Source data:
────────────────────

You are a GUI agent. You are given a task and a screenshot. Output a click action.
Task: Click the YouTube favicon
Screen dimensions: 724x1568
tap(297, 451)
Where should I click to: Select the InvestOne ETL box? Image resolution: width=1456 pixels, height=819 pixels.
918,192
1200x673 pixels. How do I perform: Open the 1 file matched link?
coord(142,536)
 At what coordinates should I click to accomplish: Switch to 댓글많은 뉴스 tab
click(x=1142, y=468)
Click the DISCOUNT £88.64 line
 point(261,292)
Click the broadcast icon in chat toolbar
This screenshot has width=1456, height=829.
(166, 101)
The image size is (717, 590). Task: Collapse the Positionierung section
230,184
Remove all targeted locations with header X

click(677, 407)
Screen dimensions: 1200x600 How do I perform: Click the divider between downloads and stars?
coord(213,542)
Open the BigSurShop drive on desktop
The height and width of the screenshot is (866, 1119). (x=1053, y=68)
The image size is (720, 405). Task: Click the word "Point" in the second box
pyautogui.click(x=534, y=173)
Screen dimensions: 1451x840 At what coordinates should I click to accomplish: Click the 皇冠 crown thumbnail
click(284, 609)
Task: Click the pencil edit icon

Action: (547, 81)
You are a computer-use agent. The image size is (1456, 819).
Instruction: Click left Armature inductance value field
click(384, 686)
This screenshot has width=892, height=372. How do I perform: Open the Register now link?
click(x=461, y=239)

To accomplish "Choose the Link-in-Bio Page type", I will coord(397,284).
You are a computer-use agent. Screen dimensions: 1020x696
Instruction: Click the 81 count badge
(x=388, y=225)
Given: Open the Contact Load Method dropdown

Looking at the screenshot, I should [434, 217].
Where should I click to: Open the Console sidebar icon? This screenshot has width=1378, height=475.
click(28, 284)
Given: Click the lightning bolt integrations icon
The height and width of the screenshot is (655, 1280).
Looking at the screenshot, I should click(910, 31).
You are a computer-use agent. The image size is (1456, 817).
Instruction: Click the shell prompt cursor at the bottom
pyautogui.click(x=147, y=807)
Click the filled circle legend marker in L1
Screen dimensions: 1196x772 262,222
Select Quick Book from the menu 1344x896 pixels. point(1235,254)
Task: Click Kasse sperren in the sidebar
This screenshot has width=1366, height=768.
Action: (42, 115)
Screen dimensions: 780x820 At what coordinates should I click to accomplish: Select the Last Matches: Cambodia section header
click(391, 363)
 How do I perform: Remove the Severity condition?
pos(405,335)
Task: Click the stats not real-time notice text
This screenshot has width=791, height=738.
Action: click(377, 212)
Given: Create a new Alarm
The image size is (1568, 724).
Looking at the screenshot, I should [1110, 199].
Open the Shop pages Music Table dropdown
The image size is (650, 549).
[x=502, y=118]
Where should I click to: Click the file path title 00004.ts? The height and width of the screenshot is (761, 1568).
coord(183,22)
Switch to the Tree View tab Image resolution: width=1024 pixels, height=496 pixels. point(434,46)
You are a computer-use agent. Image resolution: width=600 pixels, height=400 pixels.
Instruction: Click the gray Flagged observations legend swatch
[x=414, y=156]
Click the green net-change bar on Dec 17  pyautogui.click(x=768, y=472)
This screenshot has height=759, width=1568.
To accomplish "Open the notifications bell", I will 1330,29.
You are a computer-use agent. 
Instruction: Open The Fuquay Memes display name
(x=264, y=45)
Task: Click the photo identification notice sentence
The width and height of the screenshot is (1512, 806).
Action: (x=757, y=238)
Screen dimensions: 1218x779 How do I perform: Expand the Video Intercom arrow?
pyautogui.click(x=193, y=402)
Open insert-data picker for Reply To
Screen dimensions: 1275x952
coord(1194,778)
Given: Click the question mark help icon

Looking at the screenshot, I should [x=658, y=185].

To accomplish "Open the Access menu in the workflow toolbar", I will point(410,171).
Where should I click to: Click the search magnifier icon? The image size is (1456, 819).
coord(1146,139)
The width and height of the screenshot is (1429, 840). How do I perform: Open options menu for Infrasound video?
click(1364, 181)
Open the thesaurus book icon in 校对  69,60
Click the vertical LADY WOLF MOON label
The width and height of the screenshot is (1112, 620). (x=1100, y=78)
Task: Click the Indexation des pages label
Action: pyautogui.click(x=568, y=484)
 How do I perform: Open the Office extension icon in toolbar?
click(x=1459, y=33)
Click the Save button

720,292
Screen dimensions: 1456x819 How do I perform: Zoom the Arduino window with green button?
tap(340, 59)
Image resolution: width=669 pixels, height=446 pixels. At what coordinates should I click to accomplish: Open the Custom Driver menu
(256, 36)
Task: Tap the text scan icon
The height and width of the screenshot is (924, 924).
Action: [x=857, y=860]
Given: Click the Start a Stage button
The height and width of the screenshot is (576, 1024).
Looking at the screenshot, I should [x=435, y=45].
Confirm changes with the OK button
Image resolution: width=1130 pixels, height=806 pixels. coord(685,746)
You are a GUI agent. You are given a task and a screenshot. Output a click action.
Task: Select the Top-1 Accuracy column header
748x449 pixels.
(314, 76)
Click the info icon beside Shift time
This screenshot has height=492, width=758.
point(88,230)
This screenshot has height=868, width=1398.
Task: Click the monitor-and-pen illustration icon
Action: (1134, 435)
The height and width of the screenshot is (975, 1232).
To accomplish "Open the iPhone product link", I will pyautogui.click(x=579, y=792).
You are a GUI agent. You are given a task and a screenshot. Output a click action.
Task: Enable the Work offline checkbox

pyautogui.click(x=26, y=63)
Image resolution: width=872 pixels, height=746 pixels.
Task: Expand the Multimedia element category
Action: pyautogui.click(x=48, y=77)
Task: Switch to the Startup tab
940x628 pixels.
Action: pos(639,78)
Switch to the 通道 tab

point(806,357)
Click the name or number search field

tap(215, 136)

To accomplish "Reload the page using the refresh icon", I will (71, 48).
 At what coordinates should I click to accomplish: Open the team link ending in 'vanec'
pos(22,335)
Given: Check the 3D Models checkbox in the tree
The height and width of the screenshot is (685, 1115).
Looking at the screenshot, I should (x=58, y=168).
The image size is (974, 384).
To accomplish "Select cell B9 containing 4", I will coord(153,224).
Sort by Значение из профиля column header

────────────────────

| CHALLENGE |
Reproduce the rows above, swapping every occurrence of "computer-use agent" for "desktop automation agent" and leaving everything else untouched.

| EXPECTED ANSWER |
You are a GUI agent. You are given a task and a screenshot. Output a click action.
Task: Click the YouTube favicon
Screen dimensions: 724x1568
tap(297, 451)
Where should I click to: Select the InvestOne ETL box? Image resolution: width=1456 pixels, height=819 pixels.
918,192
1200x673 pixels. How do I perform: Open the 1 file matched link?
coord(142,536)
 At what coordinates should I click to accomplish: Switch to 댓글많은 뉴스 tab
click(x=1142, y=468)
Click the DISCOUNT £88.64 line
 point(261,292)
Click the broadcast icon in chat toolbar
This screenshot has width=1456, height=829.
(166, 101)
The image size is (717, 590). Task: Collapse the Positionierung section
230,184
Remove all targeted locations with header X

click(677, 407)
Screen dimensions: 1200x600 How do I perform: Click the divider between downloads and stars?
coord(213,542)
Open the BigSurShop drive on desktop
The height and width of the screenshot is (866, 1119). (x=1053, y=68)
The image size is (720, 405). Task: Click the word "Point" in the second box
pyautogui.click(x=534, y=173)
Screen dimensions: 1451x840 At what coordinates should I click to accomplish: Click the 皇冠 crown thumbnail
click(284, 609)
Task: Click the pencil edit icon

Action: (547, 81)
You are a desktop automation agent. The image size is (1456, 819).
Instruction: Click left Armature inductance value field
click(384, 686)
This screenshot has width=892, height=372. How do I perform: Open the Register now link?
click(x=461, y=239)

To accomplish "Choose the Link-in-Bio Page type", I will coord(397,284).
You are a desktop automation agent. Screen dimensions: 1020x696
Instruction: Click the 81 count badge
(x=388, y=225)
Given: Open the Contact Load Method dropdown

Looking at the screenshot, I should [434, 217].
Where should I click to: Open the Console sidebar icon? This screenshot has width=1378, height=475.
click(28, 284)
Given: Click the lightning bolt integrations icon
The height and width of the screenshot is (655, 1280).
Looking at the screenshot, I should click(910, 31).
You are a desktop automation agent. The image size is (1456, 817).
Instruction: Click the shell prompt cursor at the bottom
pyautogui.click(x=147, y=807)
Click the filled circle legend marker in L1
Screen dimensions: 1196x772 262,222
Select Quick Book from the menu 1344x896 pixels. point(1235,254)
Task: Click Kasse sperren in the sidebar
This screenshot has width=1366, height=768.
Action: (42, 115)
Screen dimensions: 780x820 At what coordinates should I click to accomplish: Select the Last Matches: Cambodia section header
click(391, 363)
 How do I perform: Remove the Severity condition?
pos(405,335)
Task: Click the stats not real-time notice text
This screenshot has width=791, height=738.
Action: click(377, 212)
Given: Create a new Alarm
The image size is (1568, 724).
Looking at the screenshot, I should [1110, 199].
Open the Shop pages Music Table dropdown
The image size is (650, 549).
[x=502, y=118]
Where should I click to: Click the file path title 00004.ts? The height and width of the screenshot is (761, 1568).
coord(183,22)
Switch to the Tree View tab Image resolution: width=1024 pixels, height=496 pixels. point(434,46)
You are a desktop automation agent. Image resolution: width=600 pixels, height=400 pixels.
Instruction: Click the gray Flagged observations legend swatch
[x=414, y=156]
Click the green net-change bar on Dec 17  pyautogui.click(x=768, y=472)
This screenshot has height=759, width=1568.
To accomplish "Open the notifications bell", I will 1330,29.
You are a desktop automation agent. 
Instruction: Open The Fuquay Memes display name
(x=264, y=45)
Task: Click the photo identification notice sentence
The width and height of the screenshot is (1512, 806).
Action: (x=757, y=238)
Screen dimensions: 1218x779 How do I perform: Expand the Video Intercom arrow?
pyautogui.click(x=193, y=402)
Open insert-data picker for Reply To
Screen dimensions: 1275x952
coord(1194,778)
Given: Click the question mark help icon

Looking at the screenshot, I should [x=658, y=185].

To accomplish "Open the Access menu in the workflow toolbar", I will point(410,171).
Where should I click to: Click the search magnifier icon? The image size is (1456, 819).
coord(1146,139)
The width and height of the screenshot is (1429, 840). How do I perform: Open options menu for Infrasound video?
click(1364, 181)
Open the thesaurus book icon in 校对  69,60
Click the vertical LADY WOLF MOON label
The width and height of the screenshot is (1112, 620). (x=1100, y=78)
Task: Click the Indexation des pages label
Action: pyautogui.click(x=568, y=484)
 How do I perform: Open the Office extension icon in toolbar?
click(x=1459, y=33)
Click the Save button

720,292
Screen dimensions: 1456x819 How do I perform: Zoom the Arduino window with green button?
tap(340, 59)
Image resolution: width=669 pixels, height=446 pixels. At what coordinates should I click to accomplish: Open the Custom Driver menu
(256, 36)
Task: Tap the text scan icon
The height and width of the screenshot is (924, 924).
Action: [x=857, y=860]
Given: Click the Start a Stage button
The height and width of the screenshot is (576, 1024).
Looking at the screenshot, I should [x=435, y=45].
Confirm changes with the OK button
Image resolution: width=1130 pixels, height=806 pixels. coord(685,746)
You are a GUI agent. You are given a task and a screenshot. Output a click action.
Task: Select the Top-1 Accuracy column header
748x449 pixels.
(314, 76)
Click the info icon beside Shift time
This screenshot has height=492, width=758.
point(88,230)
This screenshot has height=868, width=1398.
Task: Click the monitor-and-pen illustration icon
Action: (1134, 435)
The height and width of the screenshot is (975, 1232).
To accomplish "Open the iPhone product link", I will pyautogui.click(x=579, y=792).
You are a GUI agent. You are given a task and a screenshot. Output a click action.
Task: Enable the Work offline checkbox

pyautogui.click(x=26, y=63)
Image resolution: width=872 pixels, height=746 pixels.
Task: Expand the Multimedia element category
Action: pyautogui.click(x=48, y=77)
Task: Switch to the Startup tab
940x628 pixels.
Action: pos(639,78)
Switch to the 通道 tab

point(806,357)
Click the name or number search field

tap(215, 136)

To accomplish "Reload the page using the refresh icon", I will (71, 48).
 At what coordinates should I click to accomplish: Open the team link ending in 'vanec'
pos(22,335)
Given: Check the 3D Models checkbox in the tree
The height and width of the screenshot is (685, 1115).
Looking at the screenshot, I should (x=58, y=168).
The image size is (974, 384).
To accomplish "Select cell B9 containing 4", I will coord(153,224).
Sort by Значение из профиля column header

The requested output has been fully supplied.